Parte IV
Verona-Trento
A primeira vez que sorri hoje foi
quando passaram por mim, no centro histórico de Verona, dois homens a
cantarolar. Reconheci logo a música e não pude parar de cantá-la o resto do
dia. “Parlami d’amore Mariù, tutta la mia vita sei tu…Gli occhi tuoi belli
brillano…”. Já ontem estacionei o carro numa praça em Brescia junto a uma
fachada de onde, a partir das janelas abertas, me chegou a voz de uma cantora
de ópera em ensaio. Depois, junto ao Duomo de Verona, um senhor de idade
apertava o casaco no pescoço enquanto cantava ópera. Sozinho, no seu caminho,
mas a cantar. Os nossos olhos cruzam-se, faz um sorriso e continua a cantar. E
hoje estes dois, lado a lado, a cantar Achille Togliani. Pego no telemóvel e
que se lixe a bateria. Tenho de ouvi-la. Vou a sorrir o resto do percurso. Como
o mercado de Natal se estende por toda a cidade, com os miúdos a celebrá-lo de
gorro e com gritos histéricos, compro uma ciambella com creme de ovo e dois Baci
e vou a lambuzar-me alguns metros, desde a Piazza Erbe à casa da Giulietta. Um
corredor de acesso está totalmente coberto por marcadores e post-its a
prometerem amor eterno. O pátio onde está a suposta varanda é pequeno, e
algumas lojas também lhe dão acesso. Uma das lojas vende lembranças de Natal e
promete uma vista fantástica da varanda a partir do seu primeiro andar. Eu
busco refúgio debaixo de uma varanda, ao cimo de uns poucos degraus. Estão a
cair uns chuviscos de água a caminho de se tornar neve. Estão dois graus e a
atmosfera tem uma neblina branca. Estou muito consciente de que há montanhas
por perto. Como a ciambella que a senhora insistiu em aquecer para mim. Sabe-me
pela vida, e ainda mais porque, mais interessante que a janela da Giulietta são
as pessoas que se apinham por baixo, a tocar na sua estátua de bronze. Ambos os
seios já demonstram desgaste. Parece-me absurdo que esteja ali uma peça com
tamanha elegância, tamanha dignidade no amor, e que as pessoas cheguem de
telemóvel em punho para a apalpar e pôr a língua de fora ou fazer bico de pato
para as fotos. Incomoda-me de tal modo que não me detenho por mais de dez
minutos. Apanho uma Giulietta loira na varanda com a minha Canon e sigo o meu caminho. Custa-me
pousar o pé direito no chão. Ontem doía um pouco, mas hoje dói mais. Devo ter
torcido ao descer do autocarro. Ao final de tantos anos finalmente preciso do
cartão europeu de saúde, mas desconfio que ficou em casa. Cada passo dói cada
vez mais, e entendo que deveria estar quieta. Mas não posso: não vou deixar de
ir admirar a Arena. Lá a encontro depois de muito indagar, porque todos os
restaurantes e tabacarias a mencionam, mas não se vê a estrutura em parte
alguma. A Arena não é mais que outro Coliseu, mas neste há o festival de Ópera
de Verona. O meu maior sonho artístico é poder ouvir ver Turandot lá, em Agosto. As fotografias prometem uma atmosfera de
conto de fadas. Custa a imaginar os italianos em silêncio, mas suponho que
durante as duas horas que dura a composição do Puccini, consigam.

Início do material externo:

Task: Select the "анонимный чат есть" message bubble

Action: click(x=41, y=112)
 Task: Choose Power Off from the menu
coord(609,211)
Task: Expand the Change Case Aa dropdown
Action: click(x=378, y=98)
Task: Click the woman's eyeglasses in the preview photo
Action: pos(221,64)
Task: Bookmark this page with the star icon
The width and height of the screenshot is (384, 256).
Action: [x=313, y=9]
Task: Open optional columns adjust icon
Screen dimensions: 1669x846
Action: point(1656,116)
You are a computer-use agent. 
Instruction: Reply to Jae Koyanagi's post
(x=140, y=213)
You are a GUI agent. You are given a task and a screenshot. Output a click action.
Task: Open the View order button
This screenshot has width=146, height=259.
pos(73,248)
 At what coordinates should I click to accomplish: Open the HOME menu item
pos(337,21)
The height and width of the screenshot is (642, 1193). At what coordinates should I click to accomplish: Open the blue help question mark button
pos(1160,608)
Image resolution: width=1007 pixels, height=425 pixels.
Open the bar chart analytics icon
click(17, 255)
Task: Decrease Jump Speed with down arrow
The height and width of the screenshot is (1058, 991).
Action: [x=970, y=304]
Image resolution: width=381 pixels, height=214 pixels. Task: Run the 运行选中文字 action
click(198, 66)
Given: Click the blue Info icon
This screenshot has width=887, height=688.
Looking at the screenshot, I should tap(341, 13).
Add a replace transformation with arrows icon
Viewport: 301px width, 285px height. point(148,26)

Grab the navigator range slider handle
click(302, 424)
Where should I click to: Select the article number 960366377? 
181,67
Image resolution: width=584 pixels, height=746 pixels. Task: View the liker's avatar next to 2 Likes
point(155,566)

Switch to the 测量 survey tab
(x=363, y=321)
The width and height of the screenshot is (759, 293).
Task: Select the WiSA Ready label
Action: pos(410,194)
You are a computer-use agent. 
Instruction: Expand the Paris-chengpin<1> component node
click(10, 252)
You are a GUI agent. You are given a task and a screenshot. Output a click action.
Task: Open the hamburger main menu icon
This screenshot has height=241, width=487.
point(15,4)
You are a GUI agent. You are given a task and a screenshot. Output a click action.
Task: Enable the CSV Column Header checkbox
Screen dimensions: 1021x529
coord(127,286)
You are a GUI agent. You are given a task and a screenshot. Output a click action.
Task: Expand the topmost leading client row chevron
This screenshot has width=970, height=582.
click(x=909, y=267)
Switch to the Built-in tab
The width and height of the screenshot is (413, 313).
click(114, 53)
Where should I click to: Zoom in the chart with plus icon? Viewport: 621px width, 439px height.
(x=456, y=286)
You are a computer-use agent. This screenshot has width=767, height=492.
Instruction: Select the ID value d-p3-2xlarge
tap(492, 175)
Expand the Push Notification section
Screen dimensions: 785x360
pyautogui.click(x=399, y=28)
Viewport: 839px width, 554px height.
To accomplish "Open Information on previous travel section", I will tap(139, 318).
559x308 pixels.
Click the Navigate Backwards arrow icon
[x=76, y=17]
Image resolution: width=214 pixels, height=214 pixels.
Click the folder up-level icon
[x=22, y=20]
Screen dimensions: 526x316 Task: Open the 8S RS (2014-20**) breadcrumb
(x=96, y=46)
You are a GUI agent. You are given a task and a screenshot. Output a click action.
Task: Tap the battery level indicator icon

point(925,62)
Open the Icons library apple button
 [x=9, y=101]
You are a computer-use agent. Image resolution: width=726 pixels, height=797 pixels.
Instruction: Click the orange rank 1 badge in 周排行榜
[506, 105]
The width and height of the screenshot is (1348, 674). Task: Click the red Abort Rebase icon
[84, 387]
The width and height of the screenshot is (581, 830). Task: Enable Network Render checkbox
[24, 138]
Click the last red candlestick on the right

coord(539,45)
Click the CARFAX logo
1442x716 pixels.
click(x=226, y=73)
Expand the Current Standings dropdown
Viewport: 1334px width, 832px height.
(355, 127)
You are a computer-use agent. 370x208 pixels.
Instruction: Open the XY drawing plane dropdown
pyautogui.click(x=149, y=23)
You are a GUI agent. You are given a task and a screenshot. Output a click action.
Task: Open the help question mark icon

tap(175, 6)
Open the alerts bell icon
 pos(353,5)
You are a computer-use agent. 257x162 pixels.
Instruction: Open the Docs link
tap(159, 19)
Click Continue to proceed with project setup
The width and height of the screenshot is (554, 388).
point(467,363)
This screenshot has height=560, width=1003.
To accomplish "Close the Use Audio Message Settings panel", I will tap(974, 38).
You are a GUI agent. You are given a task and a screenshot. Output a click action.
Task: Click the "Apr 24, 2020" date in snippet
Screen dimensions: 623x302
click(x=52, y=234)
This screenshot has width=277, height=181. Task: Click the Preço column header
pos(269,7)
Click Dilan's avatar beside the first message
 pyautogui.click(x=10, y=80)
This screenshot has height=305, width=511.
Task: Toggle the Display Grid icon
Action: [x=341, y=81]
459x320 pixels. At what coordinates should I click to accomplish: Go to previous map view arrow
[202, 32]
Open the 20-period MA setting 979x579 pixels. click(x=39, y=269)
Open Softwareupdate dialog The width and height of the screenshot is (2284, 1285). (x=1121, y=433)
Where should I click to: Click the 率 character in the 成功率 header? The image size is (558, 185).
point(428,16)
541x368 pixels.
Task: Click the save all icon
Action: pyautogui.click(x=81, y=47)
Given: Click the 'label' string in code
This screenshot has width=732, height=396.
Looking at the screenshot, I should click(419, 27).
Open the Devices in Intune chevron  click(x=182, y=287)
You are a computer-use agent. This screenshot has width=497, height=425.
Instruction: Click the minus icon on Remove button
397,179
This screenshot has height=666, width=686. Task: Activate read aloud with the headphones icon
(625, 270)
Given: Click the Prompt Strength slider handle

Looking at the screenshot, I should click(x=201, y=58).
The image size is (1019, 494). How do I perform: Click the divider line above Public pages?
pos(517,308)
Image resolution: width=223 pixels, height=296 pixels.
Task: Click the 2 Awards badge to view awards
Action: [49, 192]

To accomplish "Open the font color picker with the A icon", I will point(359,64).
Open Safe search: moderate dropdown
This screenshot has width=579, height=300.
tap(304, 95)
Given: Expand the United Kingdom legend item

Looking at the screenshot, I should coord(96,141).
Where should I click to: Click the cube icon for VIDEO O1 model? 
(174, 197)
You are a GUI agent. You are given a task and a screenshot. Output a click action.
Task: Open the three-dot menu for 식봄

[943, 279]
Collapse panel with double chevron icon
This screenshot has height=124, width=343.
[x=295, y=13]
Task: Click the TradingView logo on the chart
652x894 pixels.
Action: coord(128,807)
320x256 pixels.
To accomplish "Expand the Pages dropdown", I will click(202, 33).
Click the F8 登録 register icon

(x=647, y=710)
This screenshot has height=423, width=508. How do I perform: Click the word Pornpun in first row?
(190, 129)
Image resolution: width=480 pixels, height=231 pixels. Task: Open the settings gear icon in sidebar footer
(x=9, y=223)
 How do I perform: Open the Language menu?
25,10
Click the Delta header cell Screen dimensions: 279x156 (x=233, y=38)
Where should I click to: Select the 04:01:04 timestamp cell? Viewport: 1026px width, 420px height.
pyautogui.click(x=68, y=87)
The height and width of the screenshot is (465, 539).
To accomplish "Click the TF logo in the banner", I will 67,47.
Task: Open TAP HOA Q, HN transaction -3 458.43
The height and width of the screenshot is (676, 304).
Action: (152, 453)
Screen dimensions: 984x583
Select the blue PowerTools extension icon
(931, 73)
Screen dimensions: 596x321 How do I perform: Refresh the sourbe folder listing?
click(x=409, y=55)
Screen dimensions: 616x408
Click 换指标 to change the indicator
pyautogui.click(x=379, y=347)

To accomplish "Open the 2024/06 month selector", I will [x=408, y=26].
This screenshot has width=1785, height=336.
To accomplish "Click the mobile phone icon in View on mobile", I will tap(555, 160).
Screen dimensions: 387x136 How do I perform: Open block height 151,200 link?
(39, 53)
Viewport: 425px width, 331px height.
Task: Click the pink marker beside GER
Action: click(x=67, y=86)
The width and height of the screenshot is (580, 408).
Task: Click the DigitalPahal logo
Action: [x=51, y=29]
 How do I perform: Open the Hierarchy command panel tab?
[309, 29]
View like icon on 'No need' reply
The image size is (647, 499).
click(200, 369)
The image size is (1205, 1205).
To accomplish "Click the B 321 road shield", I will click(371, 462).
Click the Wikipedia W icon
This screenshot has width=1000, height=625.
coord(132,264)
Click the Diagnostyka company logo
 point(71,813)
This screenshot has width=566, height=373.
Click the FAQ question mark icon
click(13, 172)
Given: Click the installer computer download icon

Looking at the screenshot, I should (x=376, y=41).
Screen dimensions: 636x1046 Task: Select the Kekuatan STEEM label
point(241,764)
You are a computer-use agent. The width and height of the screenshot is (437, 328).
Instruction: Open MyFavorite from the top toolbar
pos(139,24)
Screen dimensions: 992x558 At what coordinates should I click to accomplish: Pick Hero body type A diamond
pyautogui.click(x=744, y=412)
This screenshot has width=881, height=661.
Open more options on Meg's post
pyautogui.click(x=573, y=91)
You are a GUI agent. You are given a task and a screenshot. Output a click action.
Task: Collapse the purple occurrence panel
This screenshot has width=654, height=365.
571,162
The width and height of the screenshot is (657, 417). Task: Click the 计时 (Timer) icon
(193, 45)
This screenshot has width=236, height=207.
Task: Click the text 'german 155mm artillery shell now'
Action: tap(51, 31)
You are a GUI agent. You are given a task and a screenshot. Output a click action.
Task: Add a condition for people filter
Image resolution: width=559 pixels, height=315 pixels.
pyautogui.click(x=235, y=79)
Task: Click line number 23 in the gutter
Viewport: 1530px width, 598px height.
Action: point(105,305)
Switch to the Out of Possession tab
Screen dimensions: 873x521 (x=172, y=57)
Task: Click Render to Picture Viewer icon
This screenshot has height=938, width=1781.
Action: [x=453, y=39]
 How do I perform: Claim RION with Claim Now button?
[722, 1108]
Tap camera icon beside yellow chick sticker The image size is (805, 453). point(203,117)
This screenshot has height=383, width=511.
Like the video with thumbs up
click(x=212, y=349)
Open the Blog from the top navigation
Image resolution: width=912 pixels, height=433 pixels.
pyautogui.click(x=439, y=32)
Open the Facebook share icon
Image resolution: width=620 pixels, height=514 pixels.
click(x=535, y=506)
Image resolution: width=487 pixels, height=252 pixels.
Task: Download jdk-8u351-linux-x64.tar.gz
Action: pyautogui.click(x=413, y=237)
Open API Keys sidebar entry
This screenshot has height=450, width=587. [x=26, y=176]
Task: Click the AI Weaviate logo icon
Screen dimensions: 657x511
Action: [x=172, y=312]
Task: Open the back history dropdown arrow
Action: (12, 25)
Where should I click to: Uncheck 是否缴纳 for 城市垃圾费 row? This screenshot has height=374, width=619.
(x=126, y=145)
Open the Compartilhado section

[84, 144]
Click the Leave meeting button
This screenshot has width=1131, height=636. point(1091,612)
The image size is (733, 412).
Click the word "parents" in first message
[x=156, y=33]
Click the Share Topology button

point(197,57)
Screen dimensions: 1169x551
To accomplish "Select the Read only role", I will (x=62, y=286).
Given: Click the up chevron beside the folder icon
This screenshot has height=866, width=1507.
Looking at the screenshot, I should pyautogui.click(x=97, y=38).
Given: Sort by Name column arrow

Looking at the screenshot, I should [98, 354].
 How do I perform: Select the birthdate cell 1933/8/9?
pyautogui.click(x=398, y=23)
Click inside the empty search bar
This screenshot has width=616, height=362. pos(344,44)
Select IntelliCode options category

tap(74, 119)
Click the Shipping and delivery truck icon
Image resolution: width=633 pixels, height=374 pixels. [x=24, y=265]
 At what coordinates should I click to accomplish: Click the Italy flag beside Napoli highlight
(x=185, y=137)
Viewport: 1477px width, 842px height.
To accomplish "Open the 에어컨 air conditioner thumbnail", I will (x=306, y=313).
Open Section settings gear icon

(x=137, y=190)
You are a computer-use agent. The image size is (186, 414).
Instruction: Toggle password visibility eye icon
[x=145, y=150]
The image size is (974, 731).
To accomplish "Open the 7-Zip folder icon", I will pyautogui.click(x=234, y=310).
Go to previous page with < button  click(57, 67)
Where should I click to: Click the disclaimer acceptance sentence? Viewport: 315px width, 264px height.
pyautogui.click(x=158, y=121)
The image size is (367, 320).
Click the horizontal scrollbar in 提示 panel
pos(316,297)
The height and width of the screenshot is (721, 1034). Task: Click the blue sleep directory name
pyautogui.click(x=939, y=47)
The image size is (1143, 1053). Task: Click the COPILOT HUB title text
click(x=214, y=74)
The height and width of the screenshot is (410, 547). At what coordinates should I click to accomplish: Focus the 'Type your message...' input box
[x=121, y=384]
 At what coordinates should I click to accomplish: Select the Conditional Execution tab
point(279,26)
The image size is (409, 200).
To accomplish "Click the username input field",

Quando dou por mim é hora de
partir para Trento. Não é difícil encontrar o “binário” de onde parte. Vou a
ler um romance cor-de-rosa o caminho todo, chego em menos de nada e nem tenho
de ligar à Giuliana, porque está mesmo ali, de sorriso nos lábios e parka prateado à minha espera. Abraçamo-nos e deixo-a mostrar-me o centro de Trento.
Estamos rodeadas de montanhas e de fontes que prometem um alívio do impiedoso
calor estival. Nesta altura, ao invés, há aldeias de Natal em toda a parte, com
neve falsa nos telhados, renas à porta, miúdos a gritar, pinheiros verdadeiros
iluminados, ciambelle à venda, e ainda azeite, charcutaria, queijos, licores,
sabonetes naturais e decorações de madeira para as árvores de natal.
Mostra-me o Duomo, que tem duas
escadarias enormes em cada lado da nave central, e que exibe, sobre a pedra
cinzenta do interior, pinturas medievais. Um instante antes de sair reconheço
Maria com o filho no colo, de manto azul-celeste. Comemos um strudel trentino e
bebemos um café. Como é Itália, o emprego não se contenta com "um café", e fica a olhar para mim de bloco em punho. Olho
em redor: em nenhuma mesa há dois cafés iguais em quantidade, cor, ou adições.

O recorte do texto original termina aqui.